So you took a shot at marriage and it didn't work out. And although it's a difficult time, staying on top of your game during the divorce proceedings is crucial for your financial future.

But where do you begin? With child support, alimony, division of assets, paying your bills and staying sane, things can get confusing. So we went to Vikki Ziegler, a New Jersey-based attorney of matrimonial law and Founder of "Divorce Management" a post-divorce guide to financial security, for her best tips on keeping your spirit -- and bank account -- intact during divorce.

"The number one reason women get screwed in divorce is because they don't do their research before they get married," says Ziegler. "When you're caught up in the romance of wedding planning, considering the 'What ifs' aren't fun, but given the 60% divorce rate, it's smart."

However, it's never too late to get your life on track. Here are some questions to ask yourself in the wake of your marriage.

How Should We Divide Our House?

Often times, your home is the biggest asset you two share. But how to divvy it up can be complicated. Should you try to buy him out? Can you refinance the house? First off, don't feel the need to sell in a bad market just to quickly finalize the divorce. You can always store and insure items like furniture and art, and you can even keep timeshares and apartments in the family until you wish to sell. Also consider transferring assets to your children as a way to ensure the property is divided fairly and your kids are cared for. But whatever you decide, seek the advice of mortgage brokers or realtors first.

Can I Keep My Medical Insurance?

"If you stayed at home while your husband worked, chances are, you're on his health insurance plan," says Ziegler. "Once you're divorced if you don't make your own arrangements, you can get COBRA for 18 months through your spouse's company, but it's very expensive." So after finding out how long you can stay on your husband's health insurance, request health insurance coverage as part of your settlement. Although it's a long shot, it's worth discussing with your lawyer. You may be able to have your spouse pay for your COBRA or any costs in obtaining a new health insurance policy for you.

Am I Entitled To His Inheritance and Other Monies?

If your spouse received an inheritance from a relative -- and put it in both your names -- he is entitled to share it with you. However if he kept the windfall in his name, he doesn't have to spare a dime of it. Also surprising: If your spouse gets into say, a car accident, you may be entitled to a payout. So do your research. And ditto for his retirement plan. If God forbid, your spouse dies, you may be eligible to receive his retirement money. Check out survivor benefits.

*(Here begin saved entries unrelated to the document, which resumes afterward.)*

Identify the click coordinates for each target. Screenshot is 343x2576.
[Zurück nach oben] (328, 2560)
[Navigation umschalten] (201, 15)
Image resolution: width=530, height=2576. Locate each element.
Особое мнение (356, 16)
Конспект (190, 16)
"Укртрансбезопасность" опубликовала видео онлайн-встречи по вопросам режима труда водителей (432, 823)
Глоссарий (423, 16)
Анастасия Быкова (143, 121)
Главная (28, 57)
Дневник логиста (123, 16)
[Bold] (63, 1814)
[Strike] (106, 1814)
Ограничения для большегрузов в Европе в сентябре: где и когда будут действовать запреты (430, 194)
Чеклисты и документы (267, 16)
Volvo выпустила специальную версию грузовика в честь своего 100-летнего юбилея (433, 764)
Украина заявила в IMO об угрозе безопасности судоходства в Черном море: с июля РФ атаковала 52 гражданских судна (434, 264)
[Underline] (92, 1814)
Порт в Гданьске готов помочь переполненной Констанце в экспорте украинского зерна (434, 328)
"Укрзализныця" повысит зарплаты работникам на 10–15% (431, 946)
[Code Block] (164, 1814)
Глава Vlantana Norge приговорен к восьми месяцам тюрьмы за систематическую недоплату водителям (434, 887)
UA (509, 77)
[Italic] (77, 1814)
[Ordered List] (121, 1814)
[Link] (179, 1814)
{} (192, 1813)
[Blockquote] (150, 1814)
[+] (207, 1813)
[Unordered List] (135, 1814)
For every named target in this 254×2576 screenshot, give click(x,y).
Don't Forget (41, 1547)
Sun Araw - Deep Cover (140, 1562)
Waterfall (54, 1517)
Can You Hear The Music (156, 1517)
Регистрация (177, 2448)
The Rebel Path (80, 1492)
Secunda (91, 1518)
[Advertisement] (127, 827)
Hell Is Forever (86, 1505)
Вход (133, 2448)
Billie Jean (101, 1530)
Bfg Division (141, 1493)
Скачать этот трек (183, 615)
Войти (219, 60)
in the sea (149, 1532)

Should I (Gulp) Consider Bankruptcy? In general, people file for bankruptcy when they just can't pay the debts they owe. But before you do, try to negotiate a payment plan with your creditors. If they won't budge and divorce attorney fees are draining your wallet, it might make sense to file. But know this: If you decide to file, you can still keep your IRA. In 2005, the Supreme Court ruled that Federal bankruptcy law protects individual retirement funds from creditors. The obvious downside to filing is that your credit will be tarnished for seven years. "However in extreme cases it may be worth it to start all over and build up your credit again," says Ziegler.

Do I Cancel Our Joint Credit Cards? "Its important to take your name off any cards you share together," says Ziegler. "That way, if he jets to Tahiti during the proceedings, you won't be stuck paying for it, or tarnish your credit if he doesn't." And be sure you and your spouse make regular payments on the debt so your credit record wont suffer. You may also want to close joint accounts or accounts in which your spouse is an authorized user. By law, a creditor wont close a joint account because of a change in marital status, but you can ask your creditor to turn these accounts into individual ones.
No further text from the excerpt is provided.